Battle of the sexes alive and well
“It’s an interesting story about relationships,” she said. “Even though in the play there are more women than men, back then women were truly a commodity.”
It’s a simple plot – the seven brothers want female companions, and they want them now. Unfortunately for them, their social graces – not to mention their social standing – are lacking in a bad way. Of course they’re frustratingly lovable, and Foster has managed to call up all of the potential boyish charm lurking inside the morass of teenaged boys.
The brides-to-be are not easily impressed with the lugs, and in true heroine style they make the louts earn their favor. These girls know their lines and are able to have fun with them on stage. (And they seem to enjoy tormenting those boys, too.)
Elizabeth Eves has been involved in BMHS’ spring musicals all four years of her tenure there.
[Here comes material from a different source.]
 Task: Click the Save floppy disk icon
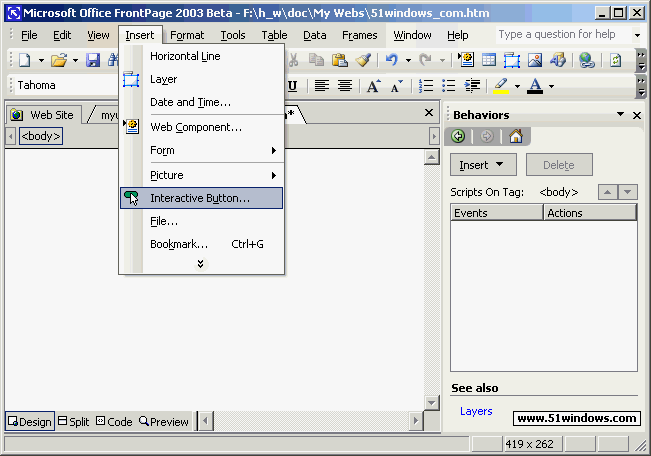tap(93, 60)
She’s also involved in track, student council and dance.
“I love performing,” she said. “It’s a thrill to get out in front of people and show them what you’ve put together with other people. I don’t like to not be involved – I like getting to know people.”
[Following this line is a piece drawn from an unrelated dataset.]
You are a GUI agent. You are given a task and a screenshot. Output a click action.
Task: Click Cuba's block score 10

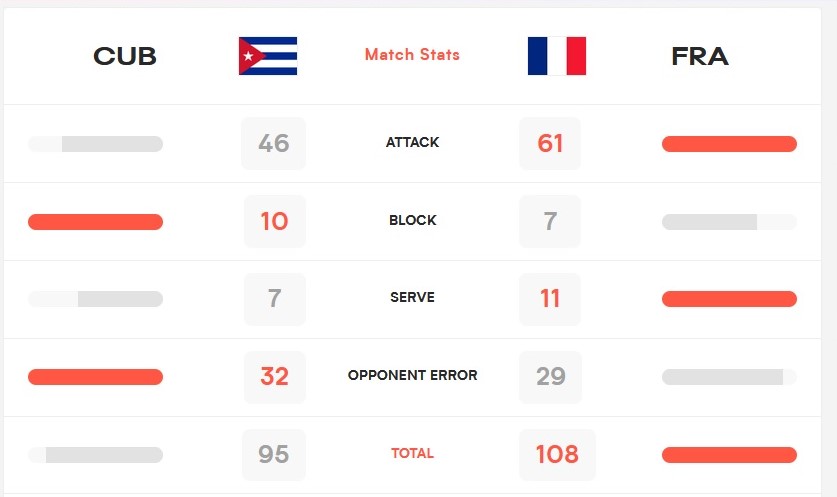[274, 221]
Many of the students echoed that sentiment. Pulling the play together was unquestionably hard work, but it was also a social affair. Robbie McGowan has always made friends during the plays he’s been involved in.
“Most of my best friends now I met last year during the play,” he said. “It’s a good time. I mean, Mrs. Foster, she’s a perfectionist, and she wants us to do it right, so she might get mad. But it’s really fun. I love standing up doing stuff in front of a crowd. If I can make 400 people laugh, that’s the coolest.”
He doesn’t have any problems dressing up to dance and sing in front of a crowd; in fact, he admits to liking musicals.
“A bunch of my friends that aren’t in the play, they make fun of me, but they’re too scared to do it,” he said. “I don’t take any of that too seriously.”
His stage-mate Chris Atencio has never been in a musical before, though he’s no stranger to the stage.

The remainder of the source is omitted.